I called Joe to tell him (I could barely talk- he also couldn't believe it and was so excited) then immediately put a call into my IVF nurse and awaited her call back with direction.  I was a mess.
She sent me for blood work (this is the only way to really know) to test my HcG & Progesterone levels.

The day couldn't have gone any slower.  I felt like I was in a dream (not gonna lie, I still do).  What is happening here?!  How could this be? 

FINALLY a call back from my IVF nurse with the results & Dr. M's instructions-  4:30ish- it is all a blur.  My HcG level was exactly where it should be, however progesterone was low.  She started me on Endometrin last night and I will continue to take this 3 times a day until my ultrasound & blood check on Friday, 5/25.  Hopefully the Endometrin will get my progesterone levels where they need to be.

I am still in haze of emotions and feelings.  I mean after all this time & fertility?  What about our freezer kids?  What about the fact that this is so early?  Something could go wrong?  What if there is nothing in there?  What will I do if this or that or whatever?  I could go on and on and on.  My husband said to me last night "I am going to tattoo on you 'One Step At A Time'" (because, duh,  I was having a freak out).

Those of you who know me well know I don't do one step at a time.  I am a planner.  I am a multi-tasker, thinker, worker.  I want things to be "just so".

I really thought about what he said & it is so true.  For now, I promise to my husband to try & be much better at "One Step At A Time".

Happy Friday All (have a glass of wine for me) haha!







8 comments:

Devon T. said...

Whoa! Congratulations. How amazing! How exciting!
I have a hard time taking one step at a time too. My husband calls it "The Snowball Effect."

Will be sending even more good belly vibes out to you and Molly over the coming months.

Kim Brady said...

I deff just bawled my eyes out, I am so happy for you! BOTH OF YOU! As you both know this is the best blessing you two could have received and I couldn't be happier for you guys!

I also want to add that I had two previous MC before I got pregnant with my daughter, I was also put onndometrin, I TRULY believe that is what kept me pregnant. I am now holding my beautiful miracle in my arms..

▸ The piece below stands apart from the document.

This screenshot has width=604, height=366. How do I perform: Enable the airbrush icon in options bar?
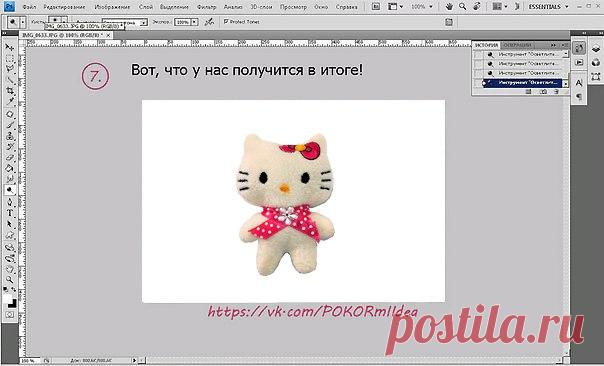point(209,22)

I am seriously so happy for you both! CONGRATS LADIES!!!!<3

Keri and Oren said...

OH. MY. GOODNESS!!! I don't know you but have been following you through Molly :) CONGRATS CONGRATS CONGRATS! What a blessing! Having a glass of wine for you as I type ;)

emily said...

GAH!

that is wonderful news, haylee. congratulations and i'm sending lots of love and good energy your way.

mom of seven said...

Oh My Gosh!!! So freaking excited for you. My one question is Why did you take a test anyway? Sending good vibes your way. I've enjoyed keeping up with you and Molly. This blog is an inspiration.

Unknown said...

What a blessing !!!

STILL not pregnant said...

mom of seven- I took it because I had a couple cheapies left over and wanted to get them out of the house. I am also a believer in the whole concept of "stranger things have happened" and "better safe than sorry" haha.

Thank you all for your kind words, support and love! More to come on Friday!

Anonymous said...

I don't even know you and I was almost crying tonight! I am so excited for you! I am Molly's friend Becca. I'll be praying for you!